Server block

This documentation is for an as-yet unreleased version of Cerbos. Choose 0.39.0 from the version picker at the top right or navigate to https://docs.cerbos.dev for the latest version.

Listen addresses

By default the server will start an HTTP server on port 3592 and a gRPC server on 3593 that will listen on all available interfaces.

Listen on all available interfaces (default)
server:
  httpListenAddr: ":3592"
  grpcListenAddr: ":3593"
Listen on a specific interface
server:
  httpListenAddr: "192.168.0.17:3592"
  grpcListenAddr: "192.168.0.17:3593"
Listen on a Unix domain socket
server:
  httpListenAddr: "unix:/var/sock/cerbos.http"
  grpcListenAddr: "unix:/var/sock/cerbos.grpc"
Listen on a Unix domain socket with specific file mode
server:
  httpListenAddr: "unix:/var/sock/cerbos.http"
  grpcListenAddr: "unix:/var/sock/cerbos.grpc"
  udsFileMode: 0o776

Metrics

By default, Prometheus metrics are available to scrape from the /_cerbos/metrics HTTP endpoint. If you want to disable metrics reporting, set metricsEnabled to false.

server:
  metricsEnabled: false

Payload logging

For debugging or auditing purposes, you can enable request and response payload logging for each request.

Enabling this setting affects server performance and could expose potentially sensitive data contained in the requests to anyone with access to the server logs.
server:
  logRequestPayloads: true

Transport layer security (TLS)

You can enable transport layer security (TLS) by defining the paths to the certificate and key file in the TLS section.

server:
  tls:
    cert: /path/to/certificate
    key: /path/to/private_key
For production use cases that require automatic certificate reloading, workload identities and other advanced features, we recommend running a proxy server such as Envoy, Ghostunnel or Traefik in front of the Cerbos server.

CORS

By default, CORS is enabled on the HTTP service with all origins allowed. The default allowed headers are accept, content-type, user-agent and x-requested-with. You can disable CORS by setting server.cors.disabled to true. You can also restrict the list of allowed origins and headers by setting server.cors.allowedOrigins and server.cors.allowedHeaders respectively.

server:
  cors:
    allowedOrigins:
      - example.com
      - example.org
    allowedHeaders:
      - accept
      - content-type
      - user-agent
      - x-custom-header
      - x-requested-with

Request limits

By default, each Cerbos API request can include a batch of 50 resources with up to 50 actions to be checked for each resource. This limit is in place to prevent the server from being overloaded by very large requests — which affects throughput and CPU,memory,I/O usage.

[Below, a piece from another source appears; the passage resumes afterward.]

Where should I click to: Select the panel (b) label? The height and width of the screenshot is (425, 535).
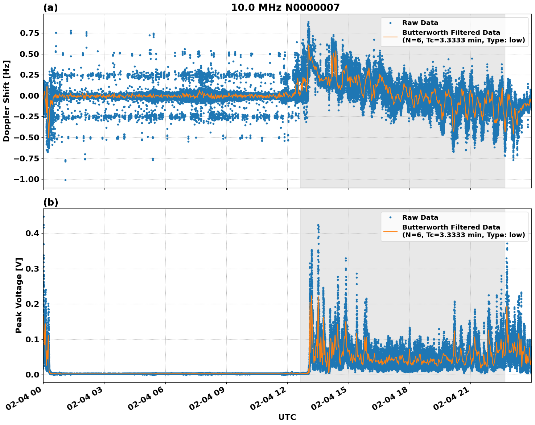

Changing these settings could have a large impact on the performance and resource utilisation of Cerbos instances.
server:
  requestLimits:
    maxActionsPerResource: 50
    maxResourcesPerRequest: 50

Enable Admin API

The Cerbos Admin API provides administration functions such as adding or updating policies (if the underlying storage engine supports it) to the running Cerbos instance. It is disabled by default.

Authentication is mandatory for the Admin API. See Cerbos Admin API documentation for more details.

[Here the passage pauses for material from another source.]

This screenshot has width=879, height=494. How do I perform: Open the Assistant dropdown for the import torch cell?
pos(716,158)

TLS should be enabled to ensure that credentials are transmitted securely over the network. We also highly recommend changing the default username and password when deploying Cerbos.
server:
  adminAPI:
    enabled: true
    adminCredentials:
      username: cerbos
      passwordHash: JDJ5JDEwJE5HYnk4cTY3VTE1bFV1NlR2bmp3ME9QOXdXQXFROGtBb2lWREdEY2xXbzR6WnoxYWtSNWNDCgo=

Generating a password hash

Cerbos expects the password to be hashed with bcrypt and encoded with base64. This can be achieved using the htpasswd and base64 utilities available on most operating systems.

echo "cerbosAdmin" | htpasswd -niBC 10 cerbos | cut -d ':' -f 2 | base64 -w0

On MacOS, the base64 utility does not require the -w0 argument.

echo "cerbosAdmin" | htpasswd -niBC 10 cerbos | cut -d ':' -f 2 | base64
The output of the above command for a given password value is not deterministic. It will vary between invocations or between different machines. This is because the bcrypt algorithm uses a salt (random noise) to make password cracking harder.